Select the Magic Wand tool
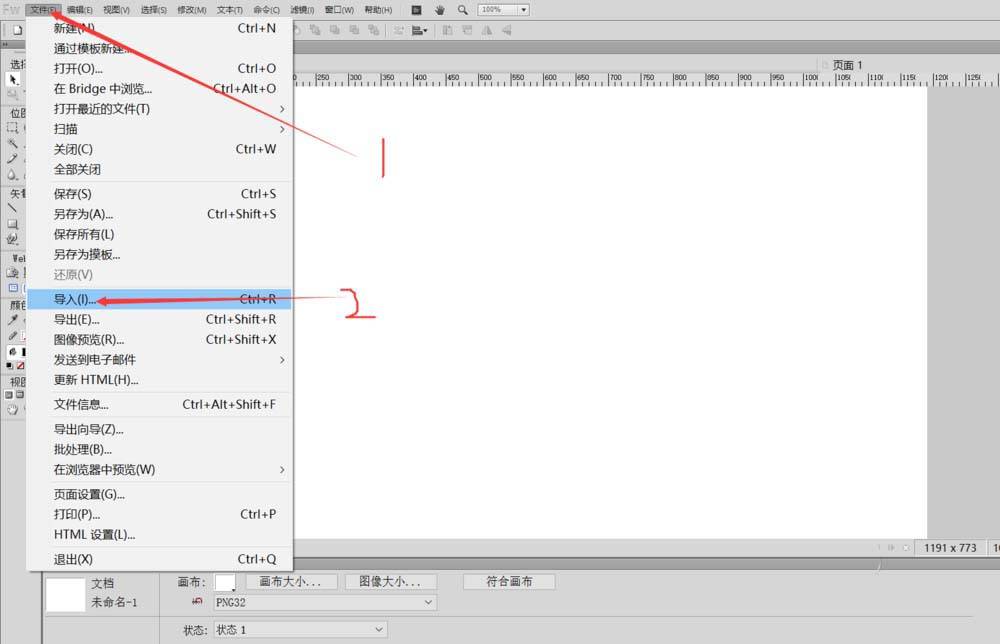Image resolution: width=1000 pixels, height=644 pixels. pyautogui.click(x=12, y=143)
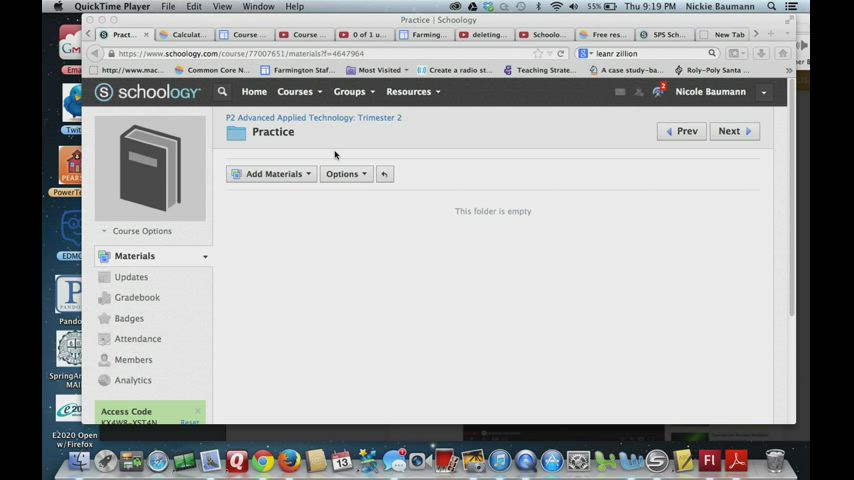Dismiss the Access Code box
The height and width of the screenshot is (480, 854).
[x=197, y=411]
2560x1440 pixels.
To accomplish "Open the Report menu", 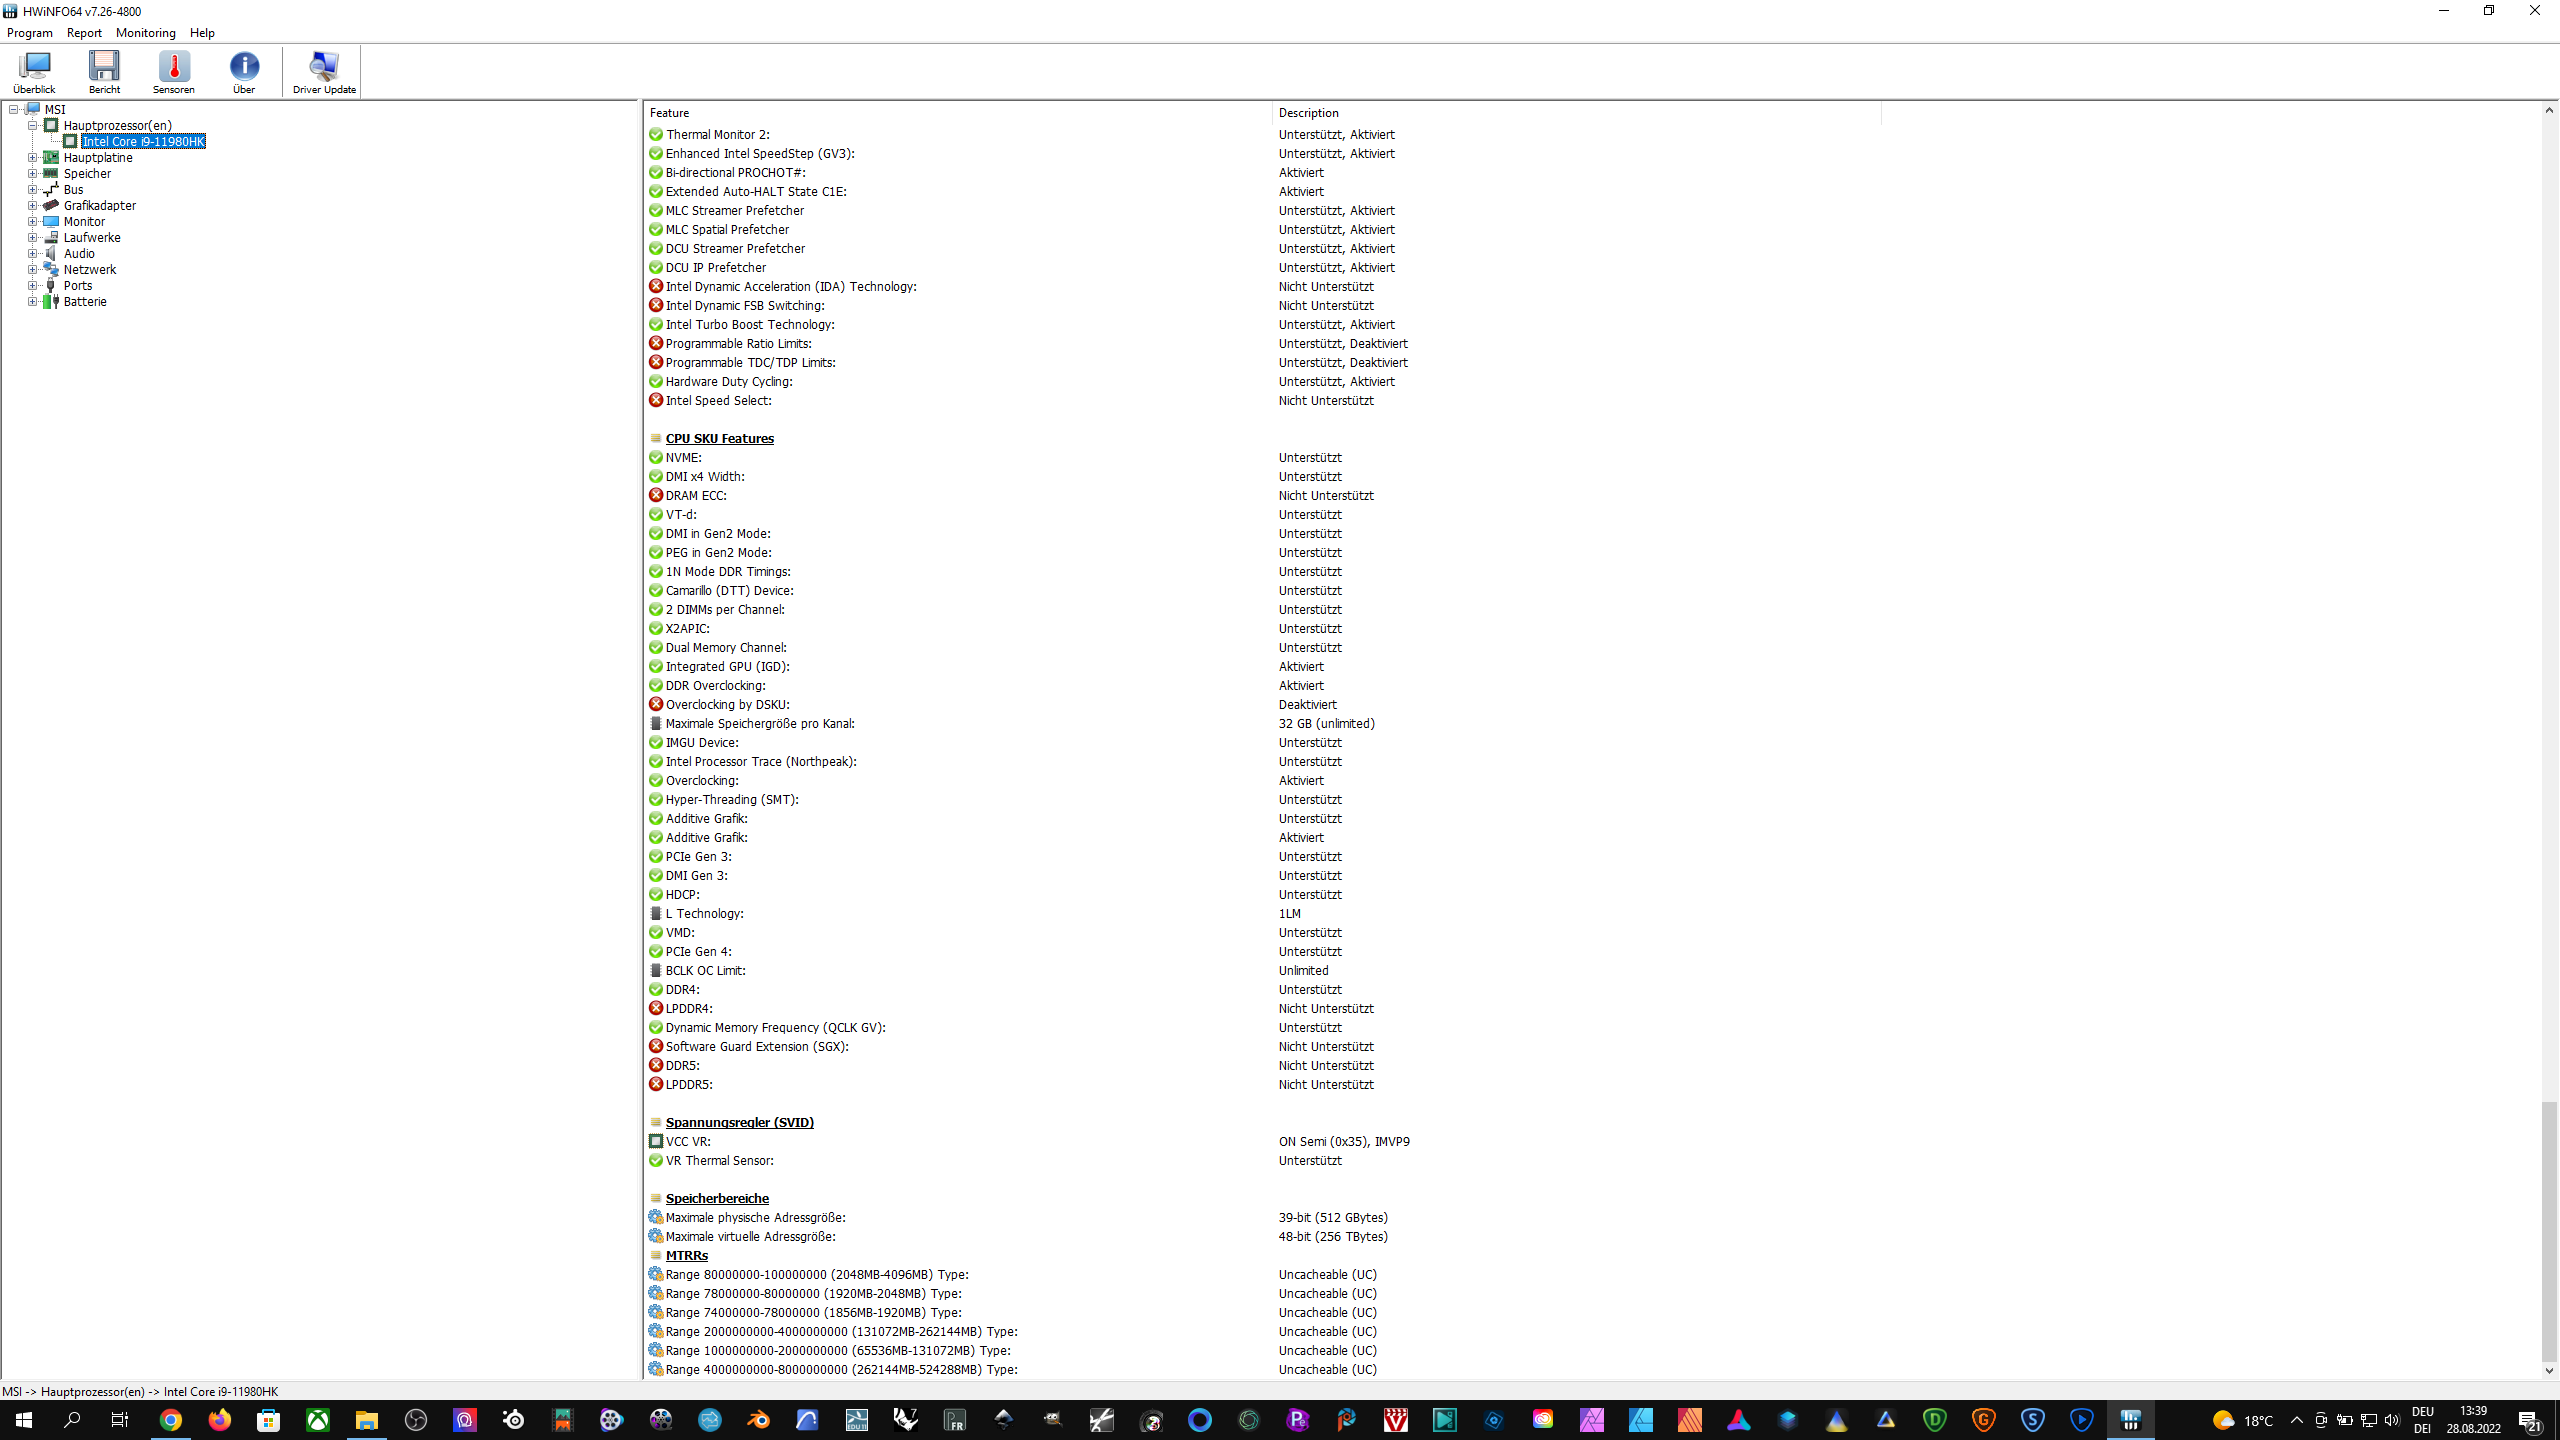I will (x=84, y=33).
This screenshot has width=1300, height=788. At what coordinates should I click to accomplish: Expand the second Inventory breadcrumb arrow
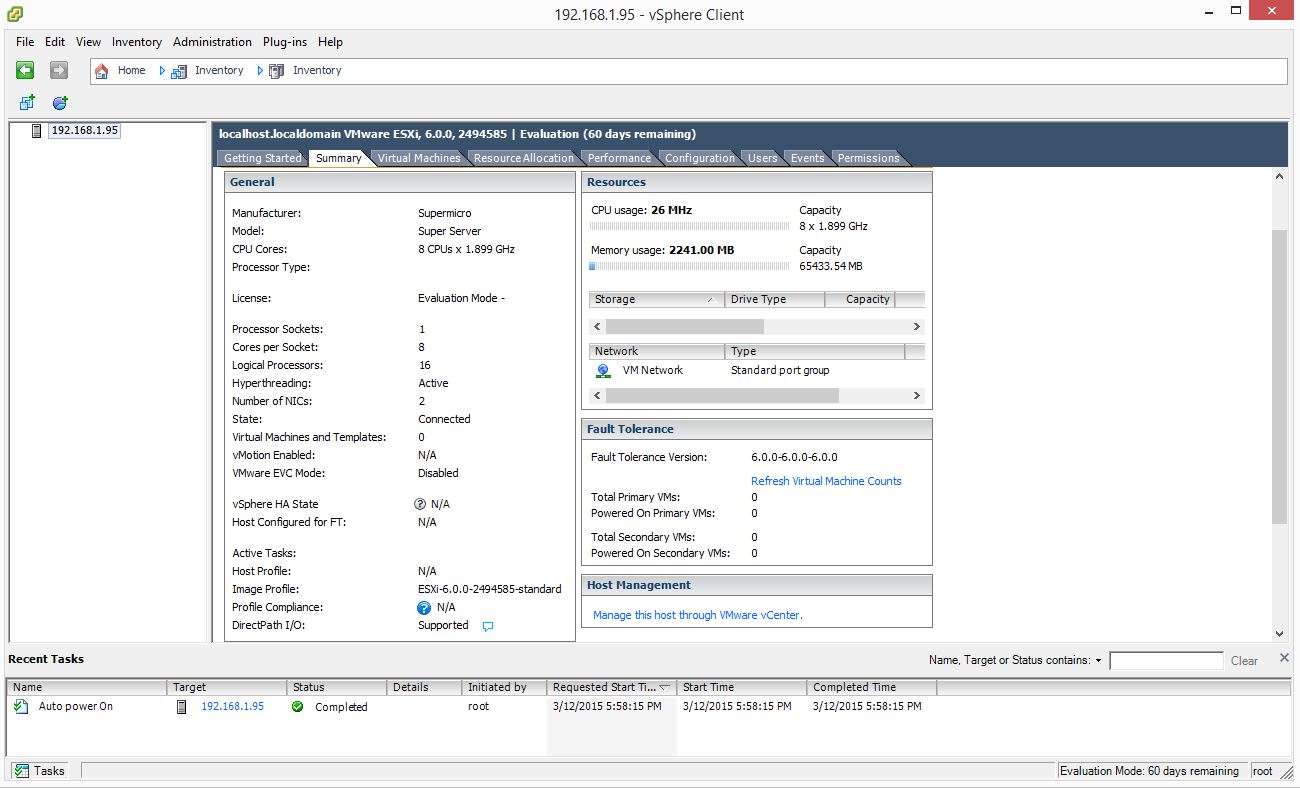pos(260,71)
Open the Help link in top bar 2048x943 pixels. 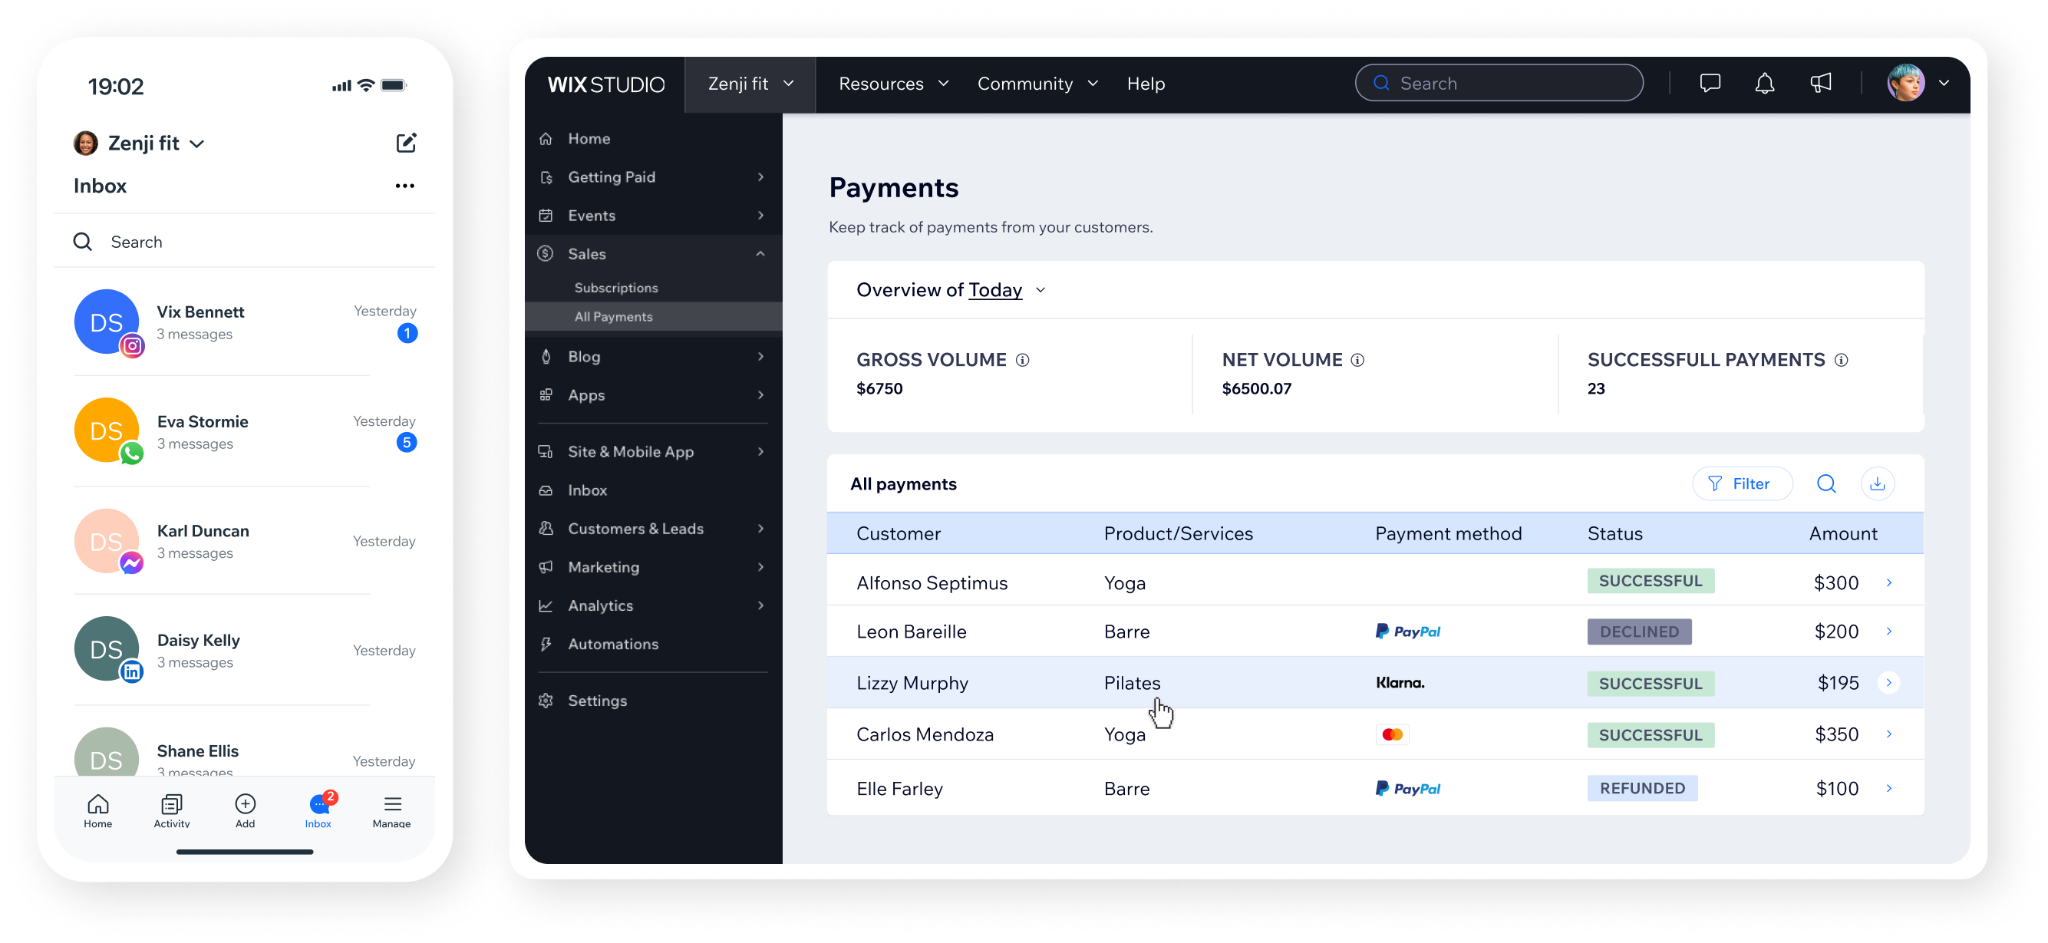click(1146, 84)
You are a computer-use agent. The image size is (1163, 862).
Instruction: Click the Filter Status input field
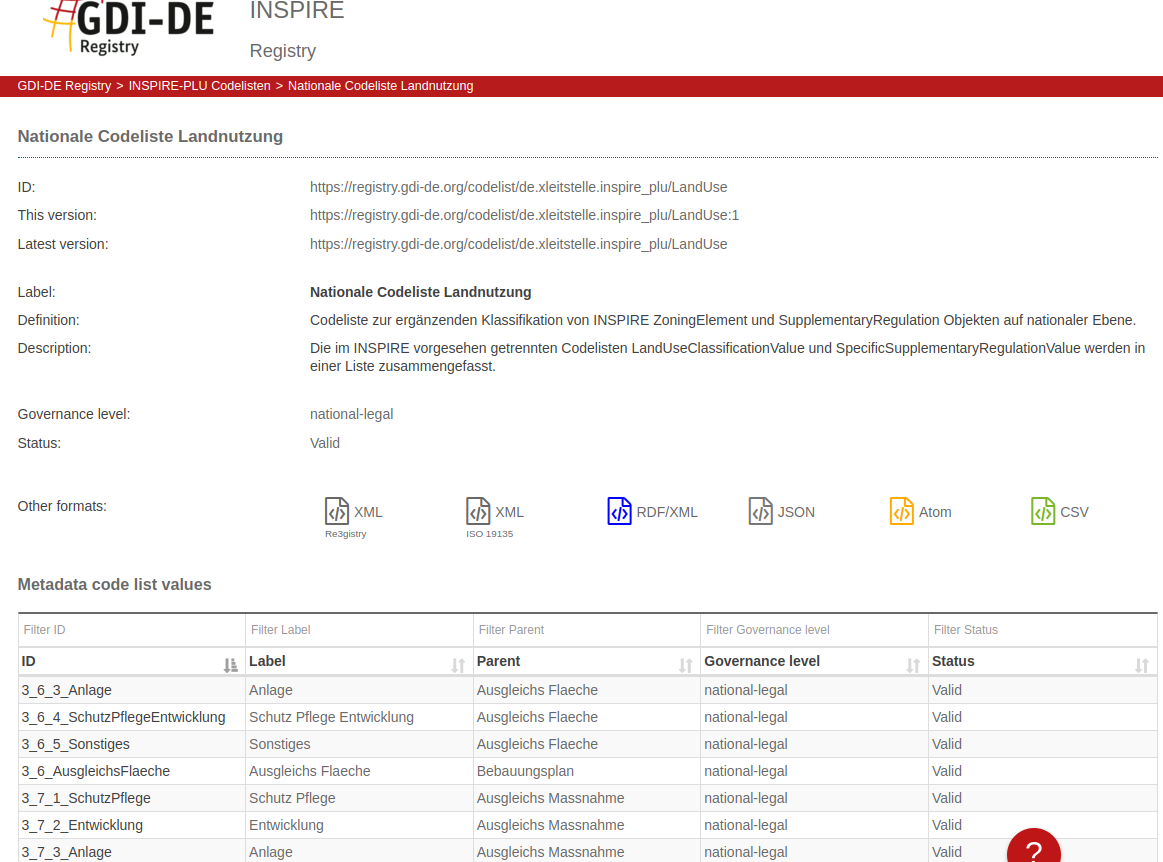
____
Rewrite the lines from the line with "You are a computer-use" up to and including the last line, putting "Order Status" in place of "Filter Status" and keeping everything else the same. Leave the pictures out.

You are a computer-use agent. The image size is (1163, 862).
Instruction: Click the Order Status input field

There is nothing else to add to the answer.